Un día después de que Estados Unidos confirmara su primer caso de coronavirus, el pasado mes de enero, el presidente Donald Trump aseguró desde el Foro de Davos que la situación estaba controlada.

“Es solo una persona que vino de China y lo tenemos bajo control. Todo va a estar bien”, afirmó en una entrevista con el canal estadounidense CNBC.

Pasaron los días y, pese a las denuncias de inacción de expertos y críticos del gobierno, Trump insistía en que el virus iba a “desaparecer” como si se tratase de un milagro.

“El riesgo para los estadounidenses sigue siendo muy bajo. Cuando tienes 15 personas… en un par de días va a bajar y acercarse a cero. Es muy buen trabajo el que hemos hecho”, defendió Trump el 26 de enero.

No había pasado un mes y medio de aquello cuando la primera potencia mundial ya se había convertido en el nuevo epicentro mundial de la pandemia de covid-19.

Y este martes 31 de marzo, con más de 3.600, Estados Unidos superó en número de muertes atribuidas al nuevo coronavirus a China, país donde se inició la pandemia y que hace ya unos días había sido superado por Italia y España en número de víctimas fatales reportadas.

La propia Casa Blanca estima ahora que el nuevo virus podría provocar entre 100.000 y 200.000 fallecimientos en el país.

Si es así, para Trump su gobierno habrá hecho “un buen trabajo”.

¿Qué ha pasado?

A finales de enero, Trump encargó al vicepresidente Mike Pence que encabezara un equipo de trabajo para gestionar la epidemia y el 2 de febrero, el gobierno tomó la primera medida de peso cuando decretó la prohibición de entrada a EE.UU. de extranjeros que hubieran visitado China en los últimos 14 días.

Decisión a la que el presidente atribuye haber salvado numerosas vidas y que los expertos si bien valoran con buenos ojos critican que no haya sido acompañado de otras medidas para preparar al país.

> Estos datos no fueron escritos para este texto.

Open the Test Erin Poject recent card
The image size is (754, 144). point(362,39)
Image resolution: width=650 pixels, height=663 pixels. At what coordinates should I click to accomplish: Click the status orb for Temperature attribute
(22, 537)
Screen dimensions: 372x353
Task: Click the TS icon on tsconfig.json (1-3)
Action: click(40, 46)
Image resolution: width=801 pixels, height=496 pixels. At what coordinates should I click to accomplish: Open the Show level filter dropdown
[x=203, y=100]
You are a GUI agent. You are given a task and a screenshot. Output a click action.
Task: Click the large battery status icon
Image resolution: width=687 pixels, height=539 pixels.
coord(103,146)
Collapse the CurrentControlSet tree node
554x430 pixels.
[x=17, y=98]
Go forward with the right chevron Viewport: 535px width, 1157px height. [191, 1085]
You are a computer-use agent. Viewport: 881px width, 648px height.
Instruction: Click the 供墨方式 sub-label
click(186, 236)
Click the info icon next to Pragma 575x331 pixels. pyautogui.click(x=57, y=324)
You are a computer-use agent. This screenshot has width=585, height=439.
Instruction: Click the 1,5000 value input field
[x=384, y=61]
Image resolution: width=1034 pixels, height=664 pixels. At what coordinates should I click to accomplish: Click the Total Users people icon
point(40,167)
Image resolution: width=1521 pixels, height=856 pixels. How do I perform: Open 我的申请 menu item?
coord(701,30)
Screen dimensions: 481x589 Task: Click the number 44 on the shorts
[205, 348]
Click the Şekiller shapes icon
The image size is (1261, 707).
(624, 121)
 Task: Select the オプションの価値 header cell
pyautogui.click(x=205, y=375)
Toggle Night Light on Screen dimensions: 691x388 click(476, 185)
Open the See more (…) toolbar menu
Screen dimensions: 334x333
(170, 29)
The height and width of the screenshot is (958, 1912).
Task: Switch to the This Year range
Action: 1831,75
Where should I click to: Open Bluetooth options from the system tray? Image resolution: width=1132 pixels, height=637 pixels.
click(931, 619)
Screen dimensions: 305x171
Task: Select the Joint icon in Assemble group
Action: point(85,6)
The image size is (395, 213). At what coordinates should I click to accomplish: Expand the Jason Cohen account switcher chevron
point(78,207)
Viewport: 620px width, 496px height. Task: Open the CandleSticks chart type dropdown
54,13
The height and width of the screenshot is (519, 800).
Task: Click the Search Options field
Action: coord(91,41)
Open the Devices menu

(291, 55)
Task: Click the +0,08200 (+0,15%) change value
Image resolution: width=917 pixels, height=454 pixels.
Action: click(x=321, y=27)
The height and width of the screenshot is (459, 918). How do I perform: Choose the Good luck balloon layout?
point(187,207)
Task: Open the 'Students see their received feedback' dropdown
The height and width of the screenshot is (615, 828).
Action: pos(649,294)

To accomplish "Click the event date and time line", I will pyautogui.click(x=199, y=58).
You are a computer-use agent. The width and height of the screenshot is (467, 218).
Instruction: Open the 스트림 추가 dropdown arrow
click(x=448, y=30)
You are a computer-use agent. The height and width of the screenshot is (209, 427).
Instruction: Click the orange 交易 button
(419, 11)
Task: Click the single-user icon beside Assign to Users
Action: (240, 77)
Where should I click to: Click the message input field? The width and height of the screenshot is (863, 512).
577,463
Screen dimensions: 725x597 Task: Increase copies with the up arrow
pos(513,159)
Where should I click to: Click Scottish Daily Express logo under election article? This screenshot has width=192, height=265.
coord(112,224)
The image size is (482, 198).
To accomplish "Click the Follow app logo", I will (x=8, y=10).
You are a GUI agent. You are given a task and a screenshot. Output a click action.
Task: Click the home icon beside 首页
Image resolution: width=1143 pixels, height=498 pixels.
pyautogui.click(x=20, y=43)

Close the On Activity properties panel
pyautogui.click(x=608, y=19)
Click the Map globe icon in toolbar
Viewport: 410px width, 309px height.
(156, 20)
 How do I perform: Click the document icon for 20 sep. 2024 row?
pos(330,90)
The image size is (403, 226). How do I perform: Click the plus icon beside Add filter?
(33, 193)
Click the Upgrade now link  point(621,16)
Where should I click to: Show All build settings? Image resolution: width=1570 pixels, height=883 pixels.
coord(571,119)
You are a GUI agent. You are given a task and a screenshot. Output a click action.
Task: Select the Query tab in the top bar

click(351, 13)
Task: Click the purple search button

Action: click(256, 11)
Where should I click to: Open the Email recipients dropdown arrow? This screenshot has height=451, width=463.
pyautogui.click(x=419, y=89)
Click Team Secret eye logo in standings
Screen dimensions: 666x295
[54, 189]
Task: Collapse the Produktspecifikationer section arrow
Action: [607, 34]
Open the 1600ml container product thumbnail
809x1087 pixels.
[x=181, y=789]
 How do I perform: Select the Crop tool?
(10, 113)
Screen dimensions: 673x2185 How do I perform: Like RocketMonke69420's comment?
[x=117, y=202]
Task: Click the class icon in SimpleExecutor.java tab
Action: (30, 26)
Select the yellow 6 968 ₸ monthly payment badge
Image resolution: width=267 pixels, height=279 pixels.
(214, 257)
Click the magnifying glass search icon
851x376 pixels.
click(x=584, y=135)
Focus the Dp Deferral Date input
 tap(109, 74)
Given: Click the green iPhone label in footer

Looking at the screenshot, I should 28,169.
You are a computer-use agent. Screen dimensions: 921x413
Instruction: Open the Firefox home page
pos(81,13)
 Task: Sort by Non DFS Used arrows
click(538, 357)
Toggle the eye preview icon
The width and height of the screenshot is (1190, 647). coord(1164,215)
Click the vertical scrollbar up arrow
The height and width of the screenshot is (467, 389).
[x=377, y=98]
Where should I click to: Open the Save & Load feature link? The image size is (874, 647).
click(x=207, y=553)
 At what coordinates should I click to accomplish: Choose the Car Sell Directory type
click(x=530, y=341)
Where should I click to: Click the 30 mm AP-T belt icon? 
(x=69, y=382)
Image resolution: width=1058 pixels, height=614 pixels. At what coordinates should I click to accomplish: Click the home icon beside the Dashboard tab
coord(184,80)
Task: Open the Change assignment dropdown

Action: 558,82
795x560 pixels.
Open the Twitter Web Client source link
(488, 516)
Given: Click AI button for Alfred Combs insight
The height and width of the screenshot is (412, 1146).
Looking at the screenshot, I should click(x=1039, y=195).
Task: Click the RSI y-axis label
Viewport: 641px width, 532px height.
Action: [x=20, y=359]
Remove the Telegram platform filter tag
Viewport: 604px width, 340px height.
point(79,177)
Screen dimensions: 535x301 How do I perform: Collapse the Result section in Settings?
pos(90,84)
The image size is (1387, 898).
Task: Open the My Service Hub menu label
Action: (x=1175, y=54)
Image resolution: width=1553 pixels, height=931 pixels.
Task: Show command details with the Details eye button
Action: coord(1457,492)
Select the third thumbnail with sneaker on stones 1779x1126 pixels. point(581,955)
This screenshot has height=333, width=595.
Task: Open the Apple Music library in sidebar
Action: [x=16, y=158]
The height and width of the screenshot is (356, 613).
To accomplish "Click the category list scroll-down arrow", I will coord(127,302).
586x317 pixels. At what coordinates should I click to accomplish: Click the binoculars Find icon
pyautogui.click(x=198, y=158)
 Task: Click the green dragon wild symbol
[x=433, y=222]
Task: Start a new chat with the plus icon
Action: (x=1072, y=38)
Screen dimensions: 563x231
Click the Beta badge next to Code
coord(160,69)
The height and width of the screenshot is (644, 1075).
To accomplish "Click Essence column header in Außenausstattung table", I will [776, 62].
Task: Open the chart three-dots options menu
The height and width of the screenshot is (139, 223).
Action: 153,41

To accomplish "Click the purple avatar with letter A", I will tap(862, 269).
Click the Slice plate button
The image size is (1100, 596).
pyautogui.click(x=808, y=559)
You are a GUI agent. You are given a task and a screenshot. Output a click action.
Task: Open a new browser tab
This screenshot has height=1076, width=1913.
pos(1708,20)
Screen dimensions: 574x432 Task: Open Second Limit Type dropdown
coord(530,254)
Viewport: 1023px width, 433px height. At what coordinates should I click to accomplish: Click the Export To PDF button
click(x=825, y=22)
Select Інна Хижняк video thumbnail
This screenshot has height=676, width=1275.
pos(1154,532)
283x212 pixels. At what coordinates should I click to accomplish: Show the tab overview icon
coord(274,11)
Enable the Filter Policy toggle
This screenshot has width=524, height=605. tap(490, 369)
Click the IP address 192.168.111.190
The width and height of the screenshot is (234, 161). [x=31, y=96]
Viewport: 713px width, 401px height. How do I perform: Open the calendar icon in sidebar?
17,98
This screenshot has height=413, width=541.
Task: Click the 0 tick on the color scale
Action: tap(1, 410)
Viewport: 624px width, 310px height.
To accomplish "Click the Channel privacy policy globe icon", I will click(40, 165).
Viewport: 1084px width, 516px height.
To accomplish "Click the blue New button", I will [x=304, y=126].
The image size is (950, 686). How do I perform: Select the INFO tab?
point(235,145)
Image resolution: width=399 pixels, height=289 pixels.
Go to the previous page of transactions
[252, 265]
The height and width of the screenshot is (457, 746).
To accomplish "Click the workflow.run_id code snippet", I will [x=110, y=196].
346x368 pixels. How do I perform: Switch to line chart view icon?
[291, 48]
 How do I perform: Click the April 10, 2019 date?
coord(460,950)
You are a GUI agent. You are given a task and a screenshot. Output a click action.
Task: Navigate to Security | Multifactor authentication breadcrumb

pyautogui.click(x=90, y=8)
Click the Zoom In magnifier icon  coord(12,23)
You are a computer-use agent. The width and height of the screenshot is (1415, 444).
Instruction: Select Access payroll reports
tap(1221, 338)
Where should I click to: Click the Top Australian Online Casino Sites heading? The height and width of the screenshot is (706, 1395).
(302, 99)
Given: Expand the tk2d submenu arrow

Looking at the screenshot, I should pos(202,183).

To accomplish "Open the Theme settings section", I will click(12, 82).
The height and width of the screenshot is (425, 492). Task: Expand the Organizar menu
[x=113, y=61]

“Costó mucho tiempo que los líderes políticos y los funcionarios a nivel federal se dieran cuenta de que este era un problema grave que tenían que gestionar”, considera Jeremy Youde, especialista en políticas globales de salud y decano de la Escuela de Humanidades de la Universidad de Minnesota, Duluth.

“Y el tiempo jugó en contra de todo lo que hizo Estados Unidos”, sentencia Youde.

El 12 de marzo, el presidente se dirigió a la nación desde el Despacho Oval en un discurso preparado en el que llegó a decir que se suspendían todos los viajes desde Europa e incluso los intercambios comerciales, algo que luego tuvieron que apresurarse a corregir desde el gobierno: la medida solo era para extranjeros no residentes.

Y es que las declaraciones de su presidente durante esta pandemia han generado confusión con su tendencia a minimizar el riesgo para el país y el hecho de que en numerosas ocasiones contradijera la información trasladada por otros miembros de su equipo o la Organización Mundial de la Salud (OMS).